Young professionals who would like to trade in stocks often find it helpful to learn the indicators to reason more adequately and make informed decisions. One such common indicator is the PCR ratio, which simply refers to the Put-Call Ratio. When traders use it along with other effective tools such as option Greeks, the ratio provides a hint of a clue about market sentiment, which helps them frame their strategies.
What is the PCR Ratio?
This is the ratio of the total number of puts traders executed during a period to the total number of calls they traded during that period. Puts reflect bearish sentiment as they give the right to sell, while calls indicate bullish sentiment as they give the right to buy.
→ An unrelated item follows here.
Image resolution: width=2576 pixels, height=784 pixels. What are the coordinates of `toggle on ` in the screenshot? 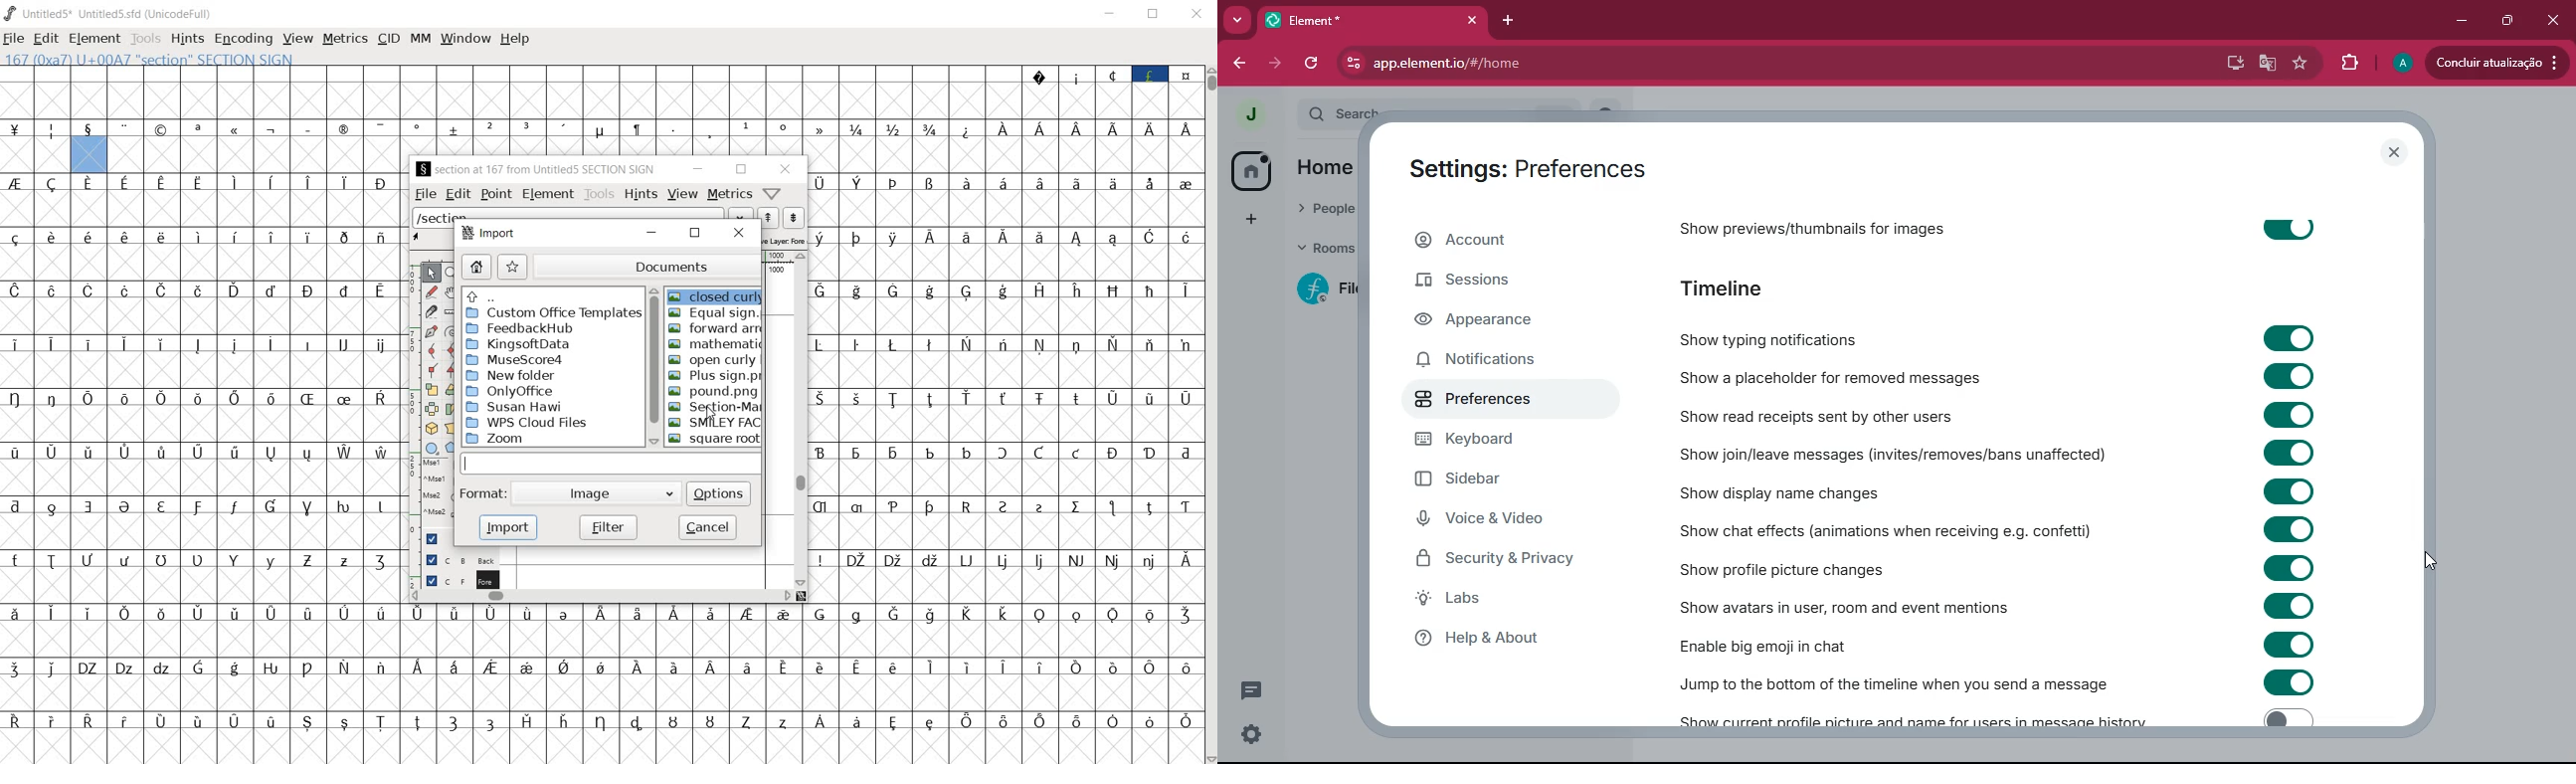 It's located at (2291, 379).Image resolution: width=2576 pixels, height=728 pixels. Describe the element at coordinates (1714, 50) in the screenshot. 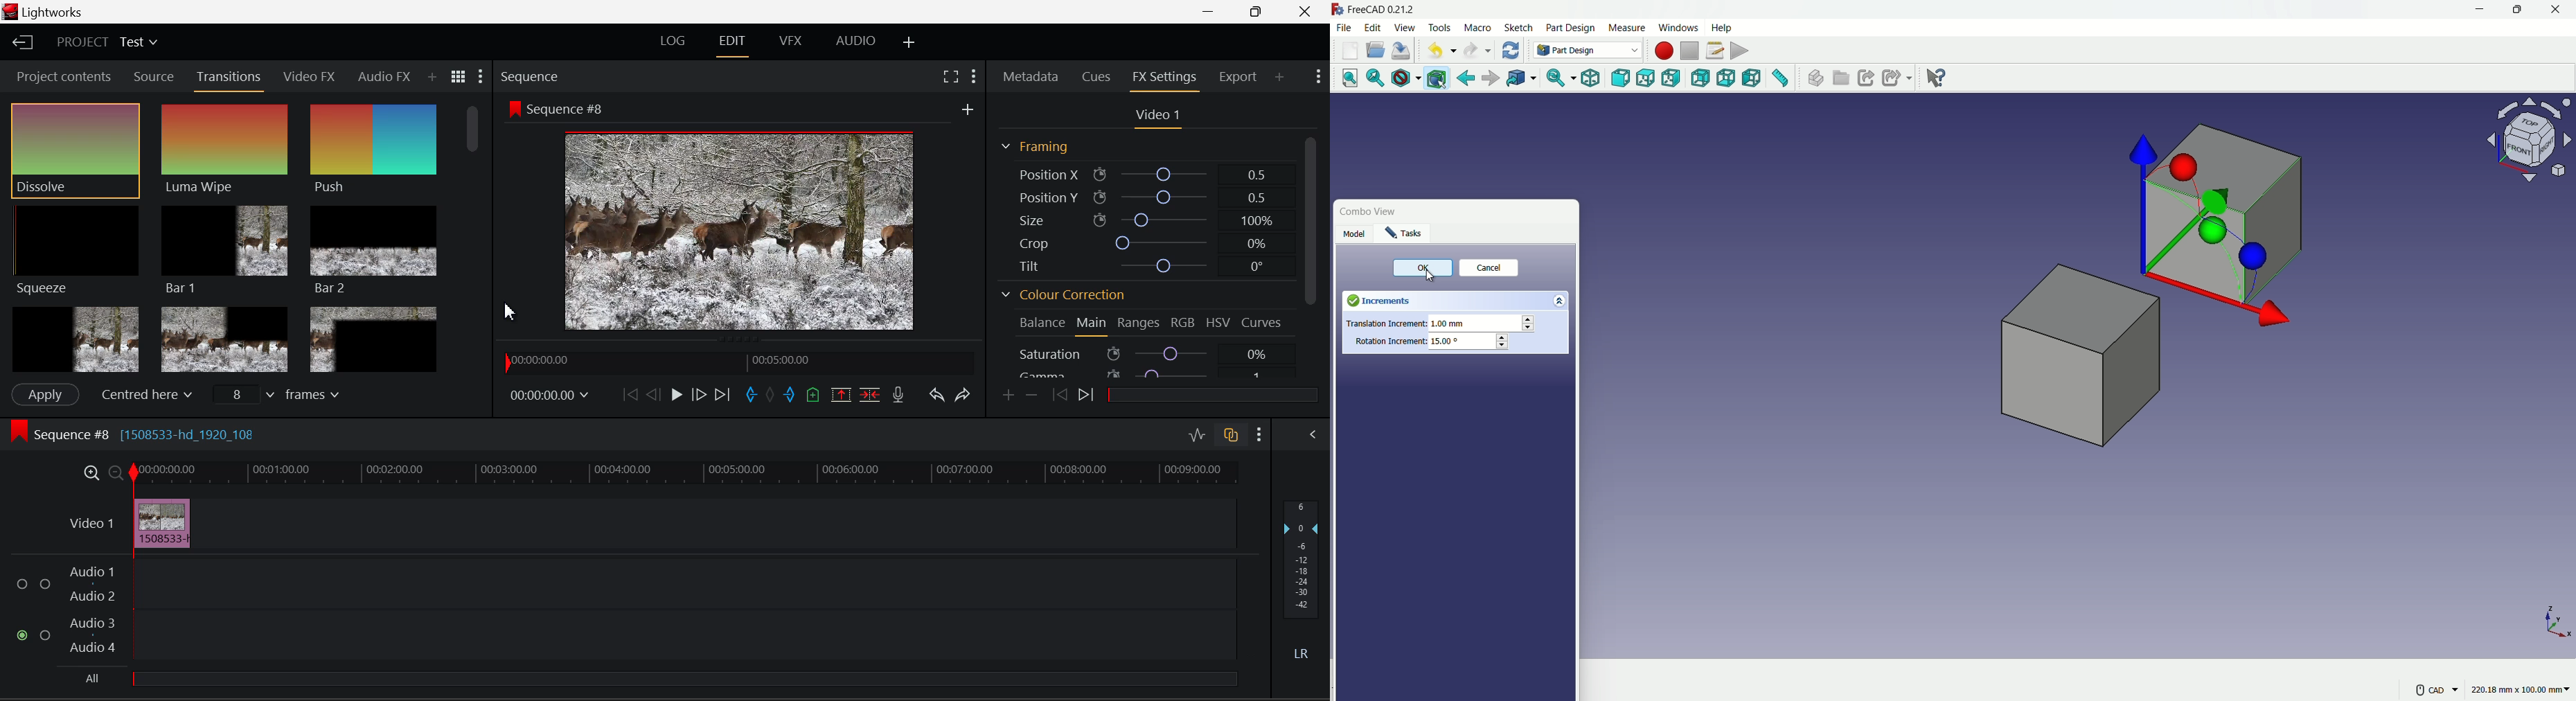

I see `macros` at that location.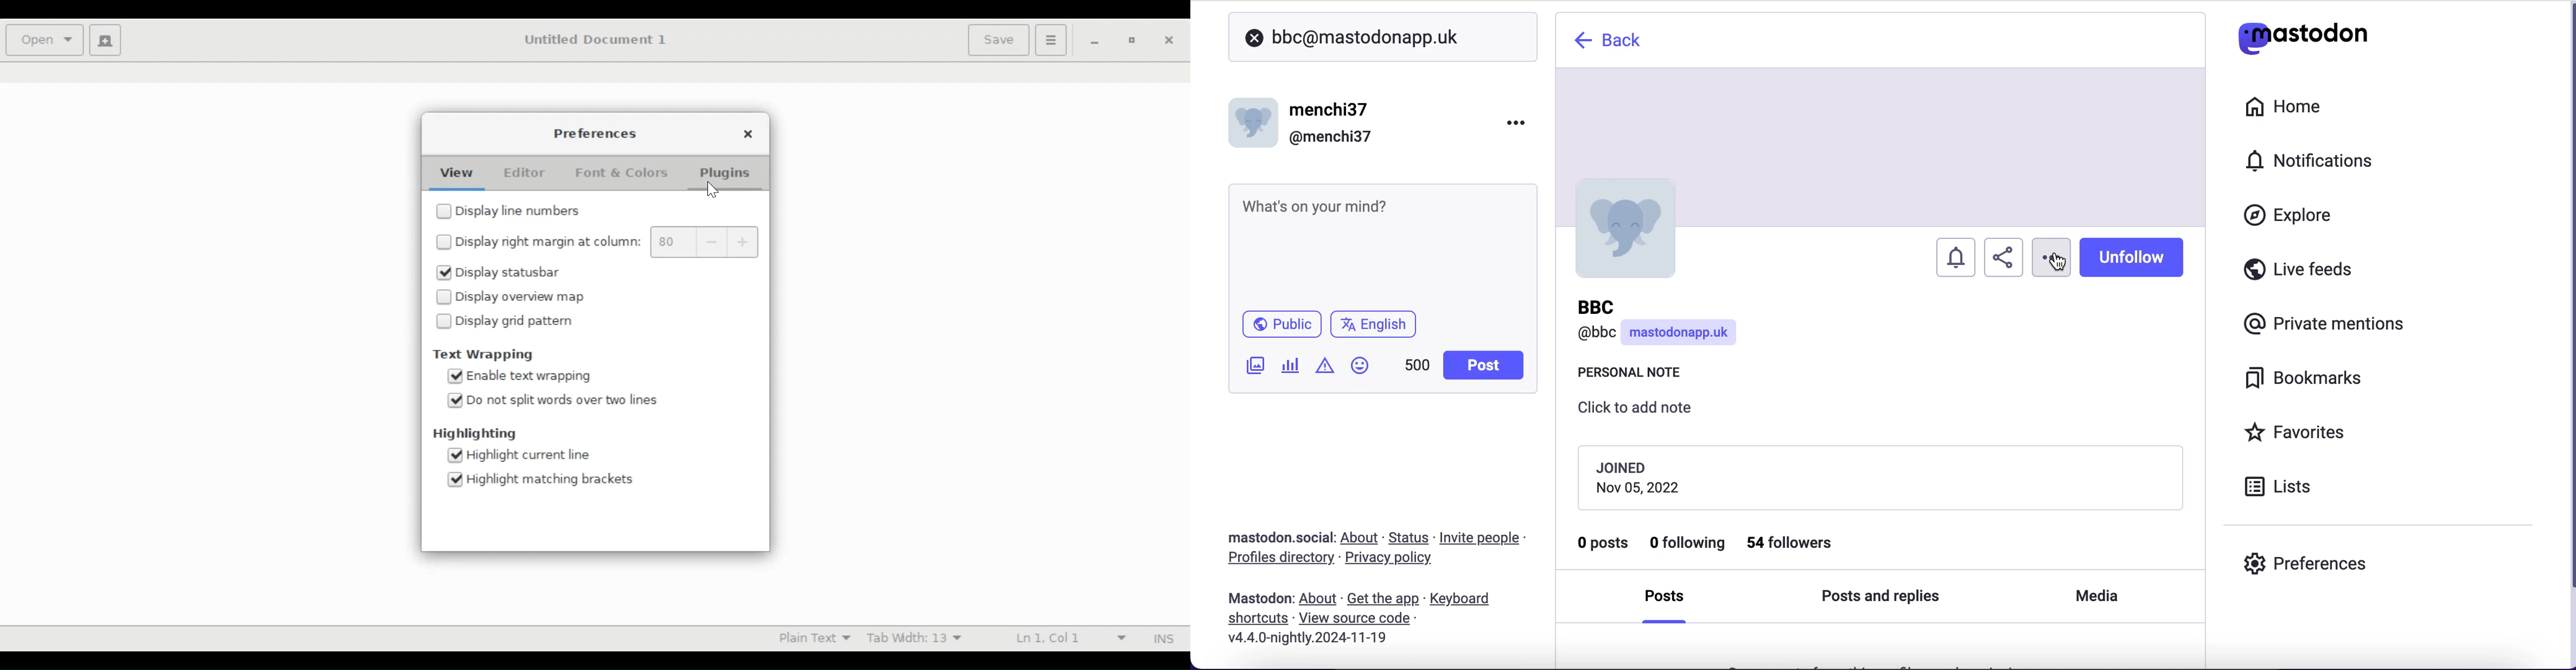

A PCR ratio above 1 suggests that traders are buying fewer calls than puts and is usually perceived to mean that they believe there might be a fall in the market. A PCR ratio below 1 suggests that traders have executed more calls than puts and speaks of some optimism in the market. Traders, however, should not use PCR in isolation. They should couple it with indicators such as option Greeks, technical charts, and market trends.
How Option Greeks Come Into the Picture?
The values derived from Delta, Gamma, Theta, Vega, and Rho generally refer to Greeks. The main objective is for traders to understand how the price of an option changes with time decay, volatility, and price movements of the underlying asset.
PCR shows overall market sentiment, while option Greeks break it down to how individual options behave. For instance, by way of example, if the PCR ratio shows bearish sentiment but Delta suggests that an option’s price will rise with the underlying stock, it signals that the market is mixed or undergoing a short-term correction rather than a full reversal. Understanding both provides better clarity for entry or exit on trades.
PCR Ratio and Trading Hours India
Even when traders check up on the PCR ratio, they need to keep in mind the trading hours in India. In India, major exchanges, namely NSE and BSE, open from 9:15 AM to 3:30 PM Monday to Friday. Most options trades take place within these hours, so PCR keeps lacunas throughout the day.
Traders should watch PCR at the Start, Middle, and end of trading sessions, which can give intraday changes in sentiment. It’s like if PCR rises sharply during the day, it can indicate increased caution among traders, which might not be evident if they only consider end-of-day data.
How MCX Holidays Affect Your Trading Plans?
While the PCR ratio largely applies to equity and index options, it’s good for young professionals to remember that other segments, like commodities, can indirectly influence market sentiment too. The MCX holidays list outlines days when the Multi Commodity Exchange (MCX) closes. These days, traders do not execute trades for commodities like gold, crude oil, and metals. Though this doesn’t directly affect PCR, global commodity movements on MCX holidays can create gaps in sentiment when Indian markets reopen.
For instance, if global oil prices fall sharply during an MCX holiday, it might reflect in market sentiment and the PCR ratio when the stock markets resume. Thus, keeping an eye on MCX holidays helps traders understand possible gaps in market sentiment, particularly for those trading across different asset classes.
Conclusion
The PCR ratio is among several tools that junior investors can use to make their journey easier when it comes to the complexity of the options market. Option Greeks combined with knowledge of trading hours, awareness, and understanding of the MCX holidays direct traders toward a more holistic approach to understanding market movements. Combining PCR with technical, fundamental, and global insights would help traders make a realistic investment decision, instead of depending solely on PCR. Traders, however, need to apply patience and observation when putting such tools to real-world trading applications.